What you have to do: After finding the line with "Mil (6, 2270)" in the entries below, retype exactly each line from there through the line with "You are a GUI", including that final line.

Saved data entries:
#####
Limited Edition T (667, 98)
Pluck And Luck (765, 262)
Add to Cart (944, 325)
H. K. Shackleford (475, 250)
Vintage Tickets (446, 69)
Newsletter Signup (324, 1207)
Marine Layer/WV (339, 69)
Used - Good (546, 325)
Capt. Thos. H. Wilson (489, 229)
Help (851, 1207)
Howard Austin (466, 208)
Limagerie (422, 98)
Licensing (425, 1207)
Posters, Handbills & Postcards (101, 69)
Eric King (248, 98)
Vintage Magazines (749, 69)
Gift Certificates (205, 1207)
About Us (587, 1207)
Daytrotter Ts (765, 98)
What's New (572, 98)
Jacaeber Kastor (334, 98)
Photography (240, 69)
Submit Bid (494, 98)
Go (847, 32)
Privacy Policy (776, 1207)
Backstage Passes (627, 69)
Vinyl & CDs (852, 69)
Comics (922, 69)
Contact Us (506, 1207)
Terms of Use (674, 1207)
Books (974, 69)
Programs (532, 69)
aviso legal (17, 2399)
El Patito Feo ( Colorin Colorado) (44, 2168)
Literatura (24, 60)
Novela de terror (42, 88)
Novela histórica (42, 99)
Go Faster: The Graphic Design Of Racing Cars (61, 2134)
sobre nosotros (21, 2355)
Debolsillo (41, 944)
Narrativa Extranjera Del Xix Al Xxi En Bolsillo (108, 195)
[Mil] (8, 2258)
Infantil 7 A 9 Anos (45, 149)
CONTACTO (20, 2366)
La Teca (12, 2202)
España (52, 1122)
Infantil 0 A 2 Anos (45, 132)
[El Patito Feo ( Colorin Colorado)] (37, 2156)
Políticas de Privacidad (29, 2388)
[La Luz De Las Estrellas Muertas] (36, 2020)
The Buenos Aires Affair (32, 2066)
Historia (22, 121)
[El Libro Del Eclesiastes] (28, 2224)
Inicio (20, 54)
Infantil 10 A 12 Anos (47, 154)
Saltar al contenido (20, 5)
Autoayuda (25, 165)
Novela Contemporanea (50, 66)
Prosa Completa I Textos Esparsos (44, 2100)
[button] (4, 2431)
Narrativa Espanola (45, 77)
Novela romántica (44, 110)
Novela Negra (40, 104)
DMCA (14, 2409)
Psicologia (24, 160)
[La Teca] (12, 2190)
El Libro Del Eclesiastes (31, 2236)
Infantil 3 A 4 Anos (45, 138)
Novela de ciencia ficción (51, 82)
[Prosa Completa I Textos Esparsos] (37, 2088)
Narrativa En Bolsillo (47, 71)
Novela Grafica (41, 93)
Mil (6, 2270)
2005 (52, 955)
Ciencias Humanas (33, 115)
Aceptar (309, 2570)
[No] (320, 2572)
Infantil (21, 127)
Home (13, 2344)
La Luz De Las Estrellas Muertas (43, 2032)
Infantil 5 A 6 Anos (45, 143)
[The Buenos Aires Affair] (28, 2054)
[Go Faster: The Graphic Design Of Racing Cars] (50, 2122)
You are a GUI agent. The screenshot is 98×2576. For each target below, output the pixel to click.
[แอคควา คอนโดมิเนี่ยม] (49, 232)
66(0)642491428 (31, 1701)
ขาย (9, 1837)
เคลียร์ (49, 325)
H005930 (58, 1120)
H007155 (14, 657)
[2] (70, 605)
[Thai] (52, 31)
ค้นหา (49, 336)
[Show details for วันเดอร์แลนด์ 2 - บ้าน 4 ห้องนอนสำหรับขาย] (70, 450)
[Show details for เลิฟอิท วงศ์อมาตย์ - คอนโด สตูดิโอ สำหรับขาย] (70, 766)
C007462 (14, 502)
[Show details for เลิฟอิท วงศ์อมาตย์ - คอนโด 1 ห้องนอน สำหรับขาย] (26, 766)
#####
Solution to the exercise:
Mil (6, 2270)
2005 (52, 955)
Ciencias Humanas (33, 115)
Aceptar (309, 2570)
[No] (320, 2572)
Infantil (21, 127)
Home (13, 2344)
La Luz De Las Estrellas Muertas (43, 2032)
Infantil 5 A 6 Anos (45, 143)
[The Buenos Aires Affair] (28, 2054)
[Go Faster: The Graphic Design Of Racing Cars] (50, 2122)
You are a GUI agent. The screenshot is 98×2576. For each target below, output the pixel to click.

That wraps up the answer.